Garnishment & Apportionment are very serious matters.
Your VA disability payment can't be garnished under most circumstances.
It can be "apportioned". The dependent who is owed money by the order of a family court is allowed to seek apportionment
through the VA.
The dependent must complete the VBA Form 21-0788.
Don't ever try to hide or disguise any income (like VA benefits).
Your credibility is your only asset in a family court.
If the judge discovers that you aren't reporting all of your income, including your VA disability income,
that won't go well for you. Don't argue the law with the judge. The family court judge has heard it all.
The family court is run by the state you're in.
They follow the law that is in effect in your state. Most states require that a financial statement be completed for the court to review.
Each state says that "income" must be accurately listed so that the court understands the financial status of each party.
How "income" is defined may vary from state to state. Most use language like "total income from all sources" or something similar.
In most of these on-line references you'll see that the state lists "disability income" or similar language. The judge wants to know how much your overall, total income is.
The question we're asked on an near daily basis...
"Do I have to pay child support or alimony with my VA disability money? I'm told that the law protects me from that. I can barely manage now with the disabled veterans benefits I receive."
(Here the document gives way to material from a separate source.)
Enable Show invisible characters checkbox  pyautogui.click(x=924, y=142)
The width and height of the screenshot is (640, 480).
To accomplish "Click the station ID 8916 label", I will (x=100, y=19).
The answer is almost always, "Yes, your VA disability money will be used by the family court to determine your obligation to pay child support or alimony." It is viewed as part of your total income and the law allows it to be used in every state. The court can not garnish the money from the VA. But once you have it in your checking account, the court can order you to pay the amount they have determined to be your obligation. If you don't, you may be held in contempt of court and you may go to jail. Is this fair? I can't answer that. I don't usually try to address whether or not it's a fair system. I just report to you the reality of what's happening in our veterans world and this is the reality we face. If you don't pay, the obligee (the custodial parent or the spouse owed alimony) may ask VA to apportion your VA disability payment. While this isn't called garnishment, it works the same way. If you are behind on payments, VA will determine what they believe you can afford and send it to the obligee. Once apportionment starts, you will face a steep hill in challenging it to get away from it. Your only real option is in the family court.
You have the right (this varies state to state) to ask the family court judge to lower your obligation.